犯人が……規則が……魔法省が……と、何やら熱くなっているようだ。
「魔法省はどうしても認めたがらないみたいだ」
『みたいね。そのせいでハリーは罰則を受けてるわ』
「ひどいな」
この場にいるのは得策ではないと考え、セドリックは立ち上がった。
どこか離れた場所へ……と思ったが、玄関ホールにさしかかったところで、運悪くアンブリッジに見つかってしまう。
「あらあら、こんな時間に何をしているのかしらね」
「見回りです、アンブリッジ先生」
騒ぎ声が聞こえた気がして見にきたという話を口々に説明すると、アンブリッジは疑いの目を向けてきた。
「誰の声だか分かったの?」
「ピーブズだと思います」
『私もピーブズだと思いました』
「そう。でもあなたたちの場合、幻聴という可能性もあるわね」
「どういう意味ですか?」
「危険な試合のせいで、幻覚を見たんですもの。

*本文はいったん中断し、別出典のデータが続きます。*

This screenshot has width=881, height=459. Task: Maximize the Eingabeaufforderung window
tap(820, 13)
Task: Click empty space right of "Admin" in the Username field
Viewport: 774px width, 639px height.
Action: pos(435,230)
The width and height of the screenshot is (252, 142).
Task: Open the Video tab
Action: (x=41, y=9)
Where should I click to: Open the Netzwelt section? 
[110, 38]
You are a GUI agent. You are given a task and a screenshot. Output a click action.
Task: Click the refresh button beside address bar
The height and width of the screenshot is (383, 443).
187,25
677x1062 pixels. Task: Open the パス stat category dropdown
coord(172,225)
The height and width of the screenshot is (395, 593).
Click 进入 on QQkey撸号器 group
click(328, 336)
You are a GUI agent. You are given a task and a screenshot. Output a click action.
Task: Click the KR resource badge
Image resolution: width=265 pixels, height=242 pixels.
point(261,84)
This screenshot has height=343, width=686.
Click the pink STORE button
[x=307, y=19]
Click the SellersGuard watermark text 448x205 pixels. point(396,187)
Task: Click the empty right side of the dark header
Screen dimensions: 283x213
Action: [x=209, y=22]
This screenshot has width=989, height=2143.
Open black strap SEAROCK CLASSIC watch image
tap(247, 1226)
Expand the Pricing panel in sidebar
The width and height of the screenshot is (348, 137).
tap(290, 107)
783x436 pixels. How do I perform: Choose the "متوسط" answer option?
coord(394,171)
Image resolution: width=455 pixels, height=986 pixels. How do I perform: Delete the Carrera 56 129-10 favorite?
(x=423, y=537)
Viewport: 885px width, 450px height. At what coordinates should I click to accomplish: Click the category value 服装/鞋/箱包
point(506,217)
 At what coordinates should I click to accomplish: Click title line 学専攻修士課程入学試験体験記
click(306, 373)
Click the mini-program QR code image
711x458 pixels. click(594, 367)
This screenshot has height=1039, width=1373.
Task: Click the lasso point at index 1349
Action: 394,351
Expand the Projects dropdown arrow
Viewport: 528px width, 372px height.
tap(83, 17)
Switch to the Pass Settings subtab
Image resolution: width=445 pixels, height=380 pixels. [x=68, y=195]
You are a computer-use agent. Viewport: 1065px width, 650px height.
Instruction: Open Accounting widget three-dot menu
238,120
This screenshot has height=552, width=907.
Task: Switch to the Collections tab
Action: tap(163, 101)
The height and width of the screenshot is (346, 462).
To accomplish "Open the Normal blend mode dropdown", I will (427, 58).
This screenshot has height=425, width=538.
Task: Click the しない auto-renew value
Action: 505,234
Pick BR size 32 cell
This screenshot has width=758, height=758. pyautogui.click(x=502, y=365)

後遺症が残ってもおかしくないわ」
にっこり微笑むアンブリッジにセドリックが顔をしかめたとき、大広間の方からガシャーンという大きな音がした。
「行ってみたらいいんじゃないでしょうか」
「もちろんそうするわ。あなたたち2人はもちろんすぐに寮に戻るわよね?」
「『はい』」
次にアンブリッジに見つかったら言い逃れが出来ないため、ユイとセドリックは大理石の階段を下った。